The first act of this play is funny and light. It introduces us to young Tommy, his father, his good-natured alcoholic uncle Frank, and the various family, friends, and townsfolk who populate their lives. The long drive from Ottawa to Low is eventful in Frank’s new car and gives us all the background we need for the second act without ever feeling like exposition. The second act is where the story takes off as Tommy reunites with Bridget, a girl whom he fondly remembers and quickly falls for. Bridget’s father is a mean and abusive man who abandoned his family a month ago after learning he was dying of cancer. Tommy and Bridget set out to find him with shocking results. The ending had me smiling and in tears.

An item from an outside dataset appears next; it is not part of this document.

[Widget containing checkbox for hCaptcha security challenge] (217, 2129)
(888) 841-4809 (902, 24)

I can’t choose a single aspect of this show as my favourite. Thanks to creative staging and innovative use of props, a small, long, and narrow stage ends up being everything it needs to be. The soundtrack was one of the best I’ve ever heard and complemented every piece of action perfectly. And the acting from everyone was phenomenal but perhaps particularly from Megan Carty who had a tough role in the young, crippled Bridget and played her with effortless innocence and compassion. I also really enjoyed the physicality of Attila Clemann’s Uncle Frank. Everyone did a great job and this is definitely a show worth seeing for the whole family.